A Few Preliminary Conventions for Loadable Encodings

alpha version, October 2000

Note: this document will be heavily edited yet. Anyway, the only services interesting for an application programmer are:

+CXStringEncoding *encodingWithUid(XStringEncoding uid);

Returns an encoding object for the XStringEncoding number (got presumably from some other class' service).

+CXStringEncoding *encodingWithMIBenum(int mibEnum);

Returns an encoding object for the MIB number given, or nil if there is not any.

+CXStringEncoding *encodingWithCodePage(int codePage);

Returns an encoding object for the Microsoft code page number given, or nil if there is not any.

+CXStringEncoding *encodingWithGlobalName(CXString *name);

Returns an encoding object for the global name given, or nil if there is not any. The global names are the standard ones , used in MIME, HTML or WML protocols for specifying encodings.

Given information.
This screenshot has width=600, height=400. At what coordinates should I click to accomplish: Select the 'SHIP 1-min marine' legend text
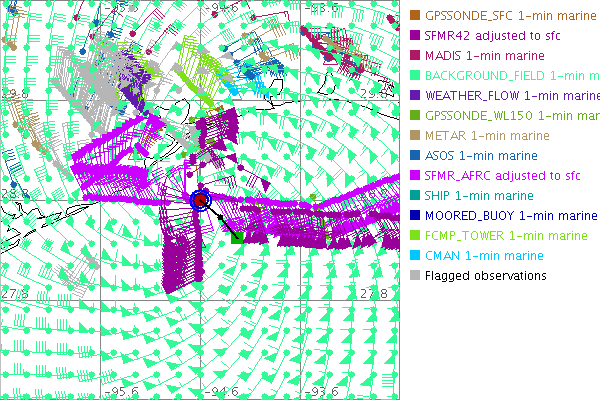479,195
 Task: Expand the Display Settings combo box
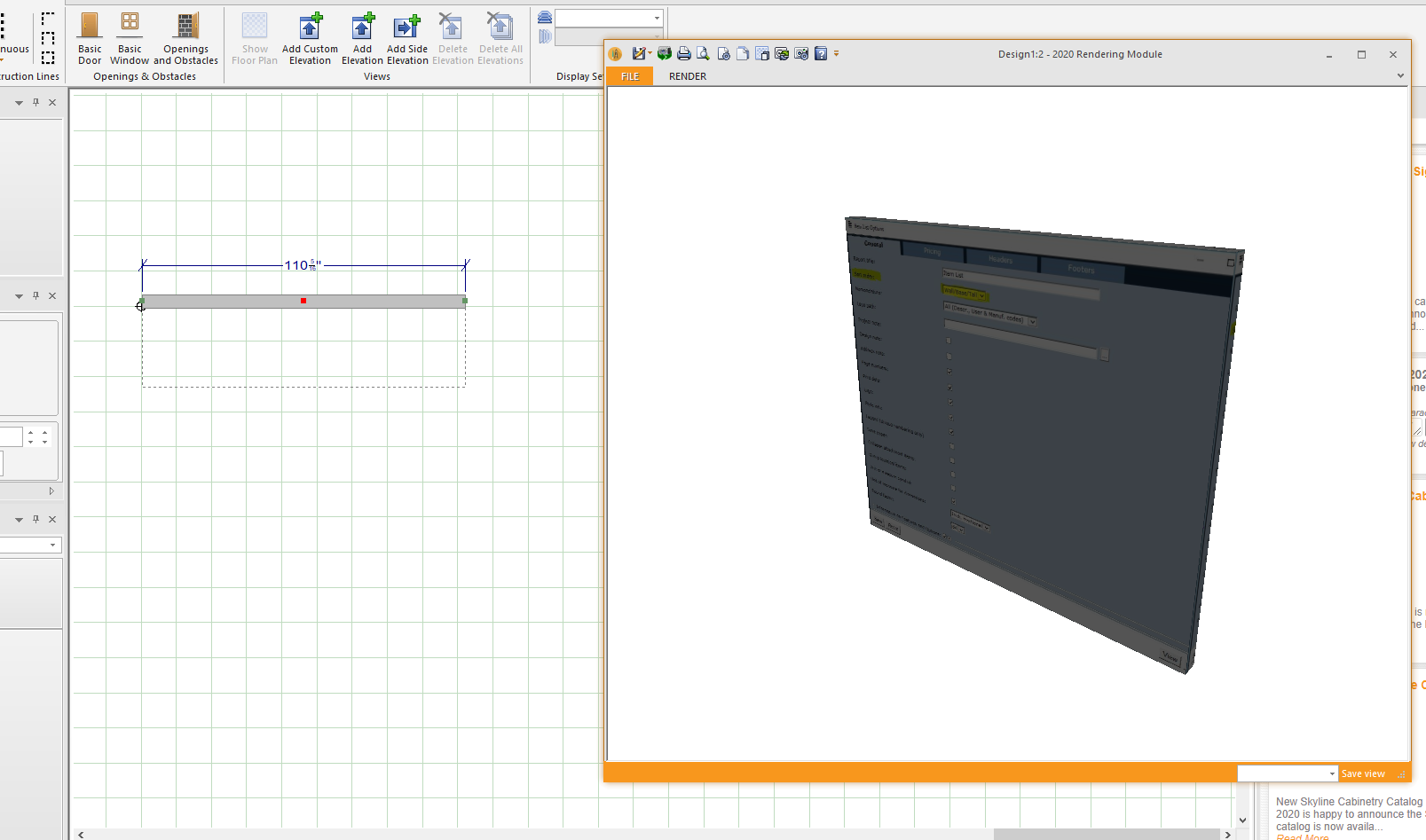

Directive 1. Copy the part of the loadable encodings note that runs from "A Few Preliminary" down to "other class' service).", renaming "application programmer" to "app developer".
Directive 2. According to the loadable encodings note, which protocols use the standard global names for specifying encodings?

Full output 1.
A Few Preliminary Conventions for Loadable Encodings

alpha version, October 2000

Note: this document will be heavily edited yet. Anyway, the only services interesting for an app developer are:

+CXStringEncoding *encodingWithUid(XStringEncoding uid);

Returns an encoding object for the XStringEncoding number (got presumably from some other class' service).

Full output 2. MIME, HTML and WML.